Work request: Set down word for word the lines that begin the entries and run through the line containing "Click the red exclamation". Give nothing further.

(Stored records)
====================
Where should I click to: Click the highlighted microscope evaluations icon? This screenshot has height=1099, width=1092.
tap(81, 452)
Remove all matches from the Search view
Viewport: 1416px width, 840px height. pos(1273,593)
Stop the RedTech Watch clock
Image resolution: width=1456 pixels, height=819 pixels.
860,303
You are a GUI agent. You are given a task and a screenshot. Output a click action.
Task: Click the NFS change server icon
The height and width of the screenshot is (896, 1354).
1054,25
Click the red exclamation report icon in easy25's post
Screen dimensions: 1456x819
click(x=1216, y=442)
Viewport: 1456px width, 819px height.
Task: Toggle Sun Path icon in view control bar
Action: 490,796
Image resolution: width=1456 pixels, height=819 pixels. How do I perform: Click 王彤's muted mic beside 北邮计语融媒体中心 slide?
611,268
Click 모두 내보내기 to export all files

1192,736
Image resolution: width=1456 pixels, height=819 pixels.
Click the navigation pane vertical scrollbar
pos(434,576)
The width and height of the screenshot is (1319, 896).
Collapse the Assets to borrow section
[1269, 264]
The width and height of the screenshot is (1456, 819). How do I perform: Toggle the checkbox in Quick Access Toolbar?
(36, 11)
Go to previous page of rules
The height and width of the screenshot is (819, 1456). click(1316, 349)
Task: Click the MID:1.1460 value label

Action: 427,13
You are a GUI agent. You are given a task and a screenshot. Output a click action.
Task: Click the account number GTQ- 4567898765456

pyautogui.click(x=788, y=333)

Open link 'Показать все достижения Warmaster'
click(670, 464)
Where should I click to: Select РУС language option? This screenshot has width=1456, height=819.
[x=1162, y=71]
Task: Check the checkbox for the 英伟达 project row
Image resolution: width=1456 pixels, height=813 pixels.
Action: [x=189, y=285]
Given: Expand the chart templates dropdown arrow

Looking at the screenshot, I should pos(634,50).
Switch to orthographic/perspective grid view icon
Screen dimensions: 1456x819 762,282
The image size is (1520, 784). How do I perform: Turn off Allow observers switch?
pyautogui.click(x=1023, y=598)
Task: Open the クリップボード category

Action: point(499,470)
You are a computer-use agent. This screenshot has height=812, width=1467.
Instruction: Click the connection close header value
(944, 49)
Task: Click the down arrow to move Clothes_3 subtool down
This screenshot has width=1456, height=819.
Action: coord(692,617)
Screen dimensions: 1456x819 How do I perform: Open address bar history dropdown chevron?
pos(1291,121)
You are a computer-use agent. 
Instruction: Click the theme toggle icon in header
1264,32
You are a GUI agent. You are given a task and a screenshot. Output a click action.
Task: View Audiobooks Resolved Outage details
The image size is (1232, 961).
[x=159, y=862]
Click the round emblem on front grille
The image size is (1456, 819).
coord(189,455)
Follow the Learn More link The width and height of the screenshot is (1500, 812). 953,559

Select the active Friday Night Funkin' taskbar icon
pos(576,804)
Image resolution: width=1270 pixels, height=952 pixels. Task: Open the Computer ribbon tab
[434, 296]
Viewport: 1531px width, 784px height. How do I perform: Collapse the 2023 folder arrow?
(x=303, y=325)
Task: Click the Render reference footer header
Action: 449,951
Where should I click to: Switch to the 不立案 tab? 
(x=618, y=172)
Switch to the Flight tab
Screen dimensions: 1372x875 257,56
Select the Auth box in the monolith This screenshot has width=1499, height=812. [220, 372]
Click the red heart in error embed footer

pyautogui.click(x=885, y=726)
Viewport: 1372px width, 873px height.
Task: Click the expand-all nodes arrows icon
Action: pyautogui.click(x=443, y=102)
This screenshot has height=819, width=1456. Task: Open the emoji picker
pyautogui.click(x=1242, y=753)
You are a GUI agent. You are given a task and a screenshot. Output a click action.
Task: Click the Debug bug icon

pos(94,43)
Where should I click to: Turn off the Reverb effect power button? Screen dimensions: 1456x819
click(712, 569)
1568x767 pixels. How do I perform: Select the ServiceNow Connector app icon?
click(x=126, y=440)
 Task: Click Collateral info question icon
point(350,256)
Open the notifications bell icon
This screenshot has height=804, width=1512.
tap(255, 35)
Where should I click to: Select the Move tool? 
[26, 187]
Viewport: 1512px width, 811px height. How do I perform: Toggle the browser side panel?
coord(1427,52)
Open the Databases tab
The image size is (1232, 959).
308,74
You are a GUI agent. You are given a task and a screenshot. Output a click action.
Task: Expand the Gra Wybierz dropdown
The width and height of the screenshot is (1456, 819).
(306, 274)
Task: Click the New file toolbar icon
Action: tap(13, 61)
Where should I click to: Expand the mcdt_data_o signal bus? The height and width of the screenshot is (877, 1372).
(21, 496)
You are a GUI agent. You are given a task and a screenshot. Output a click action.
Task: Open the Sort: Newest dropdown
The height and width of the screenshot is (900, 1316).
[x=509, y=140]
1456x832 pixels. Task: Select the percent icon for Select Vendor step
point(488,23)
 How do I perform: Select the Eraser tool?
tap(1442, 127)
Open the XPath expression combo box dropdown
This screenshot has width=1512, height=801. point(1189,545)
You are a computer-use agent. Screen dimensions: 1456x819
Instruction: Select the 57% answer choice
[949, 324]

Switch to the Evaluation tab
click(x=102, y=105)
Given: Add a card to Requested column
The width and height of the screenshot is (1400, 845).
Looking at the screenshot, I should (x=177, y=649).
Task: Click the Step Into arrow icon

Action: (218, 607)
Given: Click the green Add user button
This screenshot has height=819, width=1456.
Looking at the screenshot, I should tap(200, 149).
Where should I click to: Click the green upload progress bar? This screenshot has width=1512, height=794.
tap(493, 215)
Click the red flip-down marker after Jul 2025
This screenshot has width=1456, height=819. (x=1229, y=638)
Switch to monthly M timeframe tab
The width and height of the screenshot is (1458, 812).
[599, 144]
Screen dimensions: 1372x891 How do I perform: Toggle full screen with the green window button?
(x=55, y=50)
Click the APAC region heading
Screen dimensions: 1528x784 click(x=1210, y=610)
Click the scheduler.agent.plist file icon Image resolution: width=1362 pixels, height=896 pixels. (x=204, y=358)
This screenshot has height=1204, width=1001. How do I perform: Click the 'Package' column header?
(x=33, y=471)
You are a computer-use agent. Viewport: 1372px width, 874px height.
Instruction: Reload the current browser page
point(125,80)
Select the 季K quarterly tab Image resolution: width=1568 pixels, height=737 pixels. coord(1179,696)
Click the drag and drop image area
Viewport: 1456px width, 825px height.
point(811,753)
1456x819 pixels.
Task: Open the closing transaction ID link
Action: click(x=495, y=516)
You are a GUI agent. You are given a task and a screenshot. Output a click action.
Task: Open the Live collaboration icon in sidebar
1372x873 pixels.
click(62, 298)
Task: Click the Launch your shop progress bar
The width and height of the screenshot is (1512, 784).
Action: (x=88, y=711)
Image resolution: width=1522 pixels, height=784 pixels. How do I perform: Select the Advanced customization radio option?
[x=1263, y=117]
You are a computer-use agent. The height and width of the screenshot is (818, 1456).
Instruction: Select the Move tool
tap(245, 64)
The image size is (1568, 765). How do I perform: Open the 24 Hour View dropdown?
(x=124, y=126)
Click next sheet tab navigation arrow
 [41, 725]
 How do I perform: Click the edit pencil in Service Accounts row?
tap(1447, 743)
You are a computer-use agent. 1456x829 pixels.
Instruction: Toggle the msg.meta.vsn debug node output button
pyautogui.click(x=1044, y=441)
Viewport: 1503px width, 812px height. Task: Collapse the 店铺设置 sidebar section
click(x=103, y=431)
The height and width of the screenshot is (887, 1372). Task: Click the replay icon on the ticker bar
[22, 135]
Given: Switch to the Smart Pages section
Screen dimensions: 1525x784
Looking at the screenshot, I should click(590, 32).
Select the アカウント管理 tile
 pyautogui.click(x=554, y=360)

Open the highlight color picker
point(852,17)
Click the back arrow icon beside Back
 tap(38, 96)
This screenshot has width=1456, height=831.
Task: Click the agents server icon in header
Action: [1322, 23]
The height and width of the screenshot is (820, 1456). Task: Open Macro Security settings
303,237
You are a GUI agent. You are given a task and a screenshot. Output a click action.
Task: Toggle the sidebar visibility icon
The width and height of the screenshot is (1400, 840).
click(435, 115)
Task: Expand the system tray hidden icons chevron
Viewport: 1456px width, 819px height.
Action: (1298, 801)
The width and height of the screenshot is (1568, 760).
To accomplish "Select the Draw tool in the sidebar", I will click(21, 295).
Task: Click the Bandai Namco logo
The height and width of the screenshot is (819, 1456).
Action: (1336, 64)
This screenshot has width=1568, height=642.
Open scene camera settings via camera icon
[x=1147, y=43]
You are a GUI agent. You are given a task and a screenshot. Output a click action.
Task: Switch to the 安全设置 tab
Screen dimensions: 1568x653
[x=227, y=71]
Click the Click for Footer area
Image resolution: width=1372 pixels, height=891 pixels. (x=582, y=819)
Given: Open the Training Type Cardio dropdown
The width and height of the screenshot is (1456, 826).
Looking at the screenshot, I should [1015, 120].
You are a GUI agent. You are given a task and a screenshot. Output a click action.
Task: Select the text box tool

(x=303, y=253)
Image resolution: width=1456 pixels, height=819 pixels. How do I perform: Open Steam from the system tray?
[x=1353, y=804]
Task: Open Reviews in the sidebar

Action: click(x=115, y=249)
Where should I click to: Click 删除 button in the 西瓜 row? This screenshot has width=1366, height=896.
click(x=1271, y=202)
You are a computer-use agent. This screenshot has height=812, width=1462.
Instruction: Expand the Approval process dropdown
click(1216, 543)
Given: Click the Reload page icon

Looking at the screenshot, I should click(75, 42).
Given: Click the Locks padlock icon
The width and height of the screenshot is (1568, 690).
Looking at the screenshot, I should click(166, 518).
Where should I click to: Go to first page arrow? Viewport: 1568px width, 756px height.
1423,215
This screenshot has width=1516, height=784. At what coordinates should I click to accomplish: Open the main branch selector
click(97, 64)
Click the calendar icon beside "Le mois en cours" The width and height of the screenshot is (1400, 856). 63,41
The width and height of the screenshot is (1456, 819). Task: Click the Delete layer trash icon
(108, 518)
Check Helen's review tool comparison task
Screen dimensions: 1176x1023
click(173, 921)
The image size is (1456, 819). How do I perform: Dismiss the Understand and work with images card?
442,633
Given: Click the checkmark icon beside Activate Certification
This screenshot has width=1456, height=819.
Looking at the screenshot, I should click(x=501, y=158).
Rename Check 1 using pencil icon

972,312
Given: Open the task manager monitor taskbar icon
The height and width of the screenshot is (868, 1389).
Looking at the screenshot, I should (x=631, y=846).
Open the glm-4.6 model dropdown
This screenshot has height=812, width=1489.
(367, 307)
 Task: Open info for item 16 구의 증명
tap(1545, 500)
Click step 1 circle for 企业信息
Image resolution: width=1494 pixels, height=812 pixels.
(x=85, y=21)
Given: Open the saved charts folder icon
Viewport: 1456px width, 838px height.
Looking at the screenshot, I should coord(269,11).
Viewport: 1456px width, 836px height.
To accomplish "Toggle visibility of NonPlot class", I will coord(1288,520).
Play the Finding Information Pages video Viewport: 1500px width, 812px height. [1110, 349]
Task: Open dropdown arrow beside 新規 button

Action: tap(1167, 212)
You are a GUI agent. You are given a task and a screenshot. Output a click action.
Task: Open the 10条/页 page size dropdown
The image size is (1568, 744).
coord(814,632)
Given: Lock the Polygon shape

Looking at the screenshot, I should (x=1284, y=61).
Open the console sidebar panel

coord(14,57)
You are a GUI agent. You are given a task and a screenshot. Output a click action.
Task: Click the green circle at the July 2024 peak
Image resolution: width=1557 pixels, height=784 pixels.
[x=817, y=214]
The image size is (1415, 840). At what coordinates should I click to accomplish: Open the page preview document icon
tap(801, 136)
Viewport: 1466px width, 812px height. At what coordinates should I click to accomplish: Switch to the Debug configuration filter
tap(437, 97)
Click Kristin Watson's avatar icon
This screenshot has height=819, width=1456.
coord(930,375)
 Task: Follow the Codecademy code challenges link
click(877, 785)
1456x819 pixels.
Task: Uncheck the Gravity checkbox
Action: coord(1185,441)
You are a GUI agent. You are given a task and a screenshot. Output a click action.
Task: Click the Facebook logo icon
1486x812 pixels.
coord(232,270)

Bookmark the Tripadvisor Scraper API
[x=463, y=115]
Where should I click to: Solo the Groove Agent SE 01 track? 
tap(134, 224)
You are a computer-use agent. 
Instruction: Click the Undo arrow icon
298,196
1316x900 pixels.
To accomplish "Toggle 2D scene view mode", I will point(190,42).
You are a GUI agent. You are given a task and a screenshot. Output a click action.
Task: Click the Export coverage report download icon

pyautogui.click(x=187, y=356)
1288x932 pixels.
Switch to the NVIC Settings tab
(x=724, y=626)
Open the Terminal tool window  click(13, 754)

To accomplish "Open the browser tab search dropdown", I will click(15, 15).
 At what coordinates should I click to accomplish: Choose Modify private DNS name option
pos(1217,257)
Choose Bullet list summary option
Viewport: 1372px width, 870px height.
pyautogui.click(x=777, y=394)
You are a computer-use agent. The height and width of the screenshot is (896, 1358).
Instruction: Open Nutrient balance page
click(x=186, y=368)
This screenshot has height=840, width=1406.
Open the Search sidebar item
====================
Written reply:
Where should I click to: Click the highlighted microscope evaluations icon? This screenshot has height=1099, width=1092.
tap(81, 452)
Remove all matches from the Search view
Viewport: 1416px width, 840px height. pos(1273,593)
Stop the RedTech Watch clock
Image resolution: width=1456 pixels, height=819 pixels.
860,303
You are a GUI agent. You are given a task and a screenshot. Output a click action.
Task: Click the NFS change server icon
The height and width of the screenshot is (896, 1354).
1054,25
Click the red exclamation report icon in easy25's post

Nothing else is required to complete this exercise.